La 19è édition de la finale de la coupe du Mali de football a opposé le Djoliba AC au Stade malien de Bamako. Certes les Rouges se sont imposés par 3-1, mais ce duel entre les deux frères rivaux du football malien est étiqueté d’un cachet : 3 minutes, 3 buts. A l’occasion de cette finale, un homme, Sékou Salah Sacko, a laissé son empreinte (indélébile), pour avoir été l’acteur principal des 3 buts djolibistes. Dans son silence, nous l’avons fait réagir, dans le cadre de la rubrique “Que sont-ils devenus ?”. L’ancien instituteur de Balafinan, dans le cercle de Yanfolila, âgé aujourd’hui de 70 ans, nous a reçus au milieu de ses petits-fils, au quartier de Torokorobougou, en commune V du District de Bamako, à quelques mètres du terrain d’entrainement de son ancien club, le Djoliba AC. Récit !

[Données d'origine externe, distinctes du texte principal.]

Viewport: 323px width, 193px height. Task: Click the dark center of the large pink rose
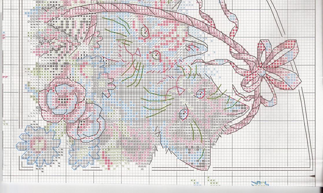coord(62,100)
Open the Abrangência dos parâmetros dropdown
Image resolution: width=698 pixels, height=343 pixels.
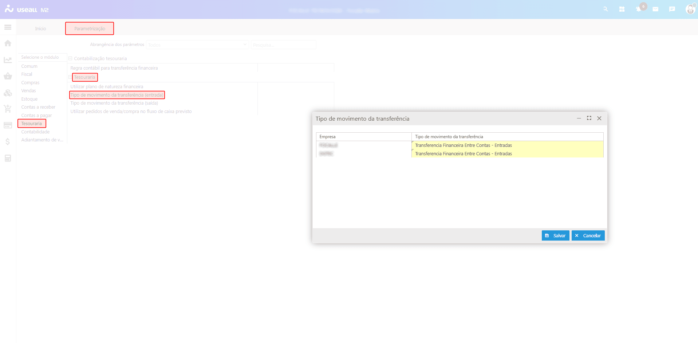pyautogui.click(x=197, y=45)
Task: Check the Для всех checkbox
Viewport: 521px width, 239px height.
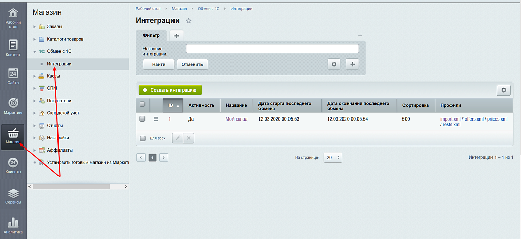Action: pos(142,138)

Kader Guèye et Modibo Doumbia dit Modibo 10 sont des amis inséparables. Nous avons fait ce constat quand ils sont passés dans cette rubrique.
3 minutes, 3 buts ! ( ?)
Mais les deux compères n’ont pas la même version et ne s’entendent pas sur un fait qui a marqué la finale de la coupe du Mali de 1979. Modibo 10 soutient mordicus que les 3 buts du Djoliba n’ont pas été marqués dans le temps que l’opinion avance, à savoir en trois minutes, ni encore tous, par Cheick Salah.
Kader Guèye, lui, est formel que son ami ne dit pas la vérité sur cette affaire et que les 3 buts ont été inscrits en 3 “petites” minutes. Pourtant, Modibo 10 gardait les buts du Stade lors de cette finale pendant que Kader Guèye était spectateur, mais pas un simple spectateur. Parce qu’il a émerveillé le public par des séances de jonglage avant le coup d’envoi. Entre les deux amis, qui a raison ? Difficile pour nous de répondre. Certes, en ce jour du 10 juillet 1979, nous avons assisté à cette finale, mais nous étions trop jeunes pour en retenir les faits marquants.

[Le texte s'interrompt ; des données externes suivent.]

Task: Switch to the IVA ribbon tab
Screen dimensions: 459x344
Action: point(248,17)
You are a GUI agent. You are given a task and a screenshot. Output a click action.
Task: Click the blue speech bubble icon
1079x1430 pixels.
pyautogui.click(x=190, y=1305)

C’est pourquoi, quand nous avons eu sous la main le principal acteur de cette finale, et pour en avoir le cœur net, ce fut notre introduction. Sur la question, l’ancien instituteur de Falo dans le cercle de Koutiala recadre l’histoire : “Je suis rentré comme remplaçant en cours de jeu, à la 112 éme minute et j’ai coïncidé avec un corner du Djoliba. Ilias Oumar Dicko l’avait exécuté et du pied gauche j’avais inscrit le premier but. Les Stadistes, dans la précipitation, après avoir engagé, avaient perdu le ballon. Sur le coup, l’ailier du Djoliba, Bouba Diarra, était décalé sur le flanc. Il centra aussitôt. A la réception, j’étais là, pour doubler la mise. Le Stade, pris au dépourvu, arriva néanmoins à réduire le score pour relancer le match. Les Blancs forcèrent pour égaliser et se découvrirent. Sur ces faits, j’ai hérité d’un ballon aux abords de la surface de réparation. J’ai forcé le passage et l’irréparable s’était produit. J’étais fauché dans les six mètres et l’arbitre avait sifflé le penalty. Poker s’était chargé de briser les espoirs stadistes. Vous voyez, tous les 4 buts ont été marqués dans les derniers instants des prolongations et après que je fus rentré dans le terrain. J’ai marqué 2 buts coup sur coup et j’ai été à l’origine du 3è but. Les buts ont été tellement rapides que dans l’imaginaire populaire, ils ont été marqués en 3 minutes. Et puis, ça sonne bien à l’oreille : 3 mn, 3 buts. Voila l’histoire de cette polémique, que personne ne pourra dissiper d’ailleurs”.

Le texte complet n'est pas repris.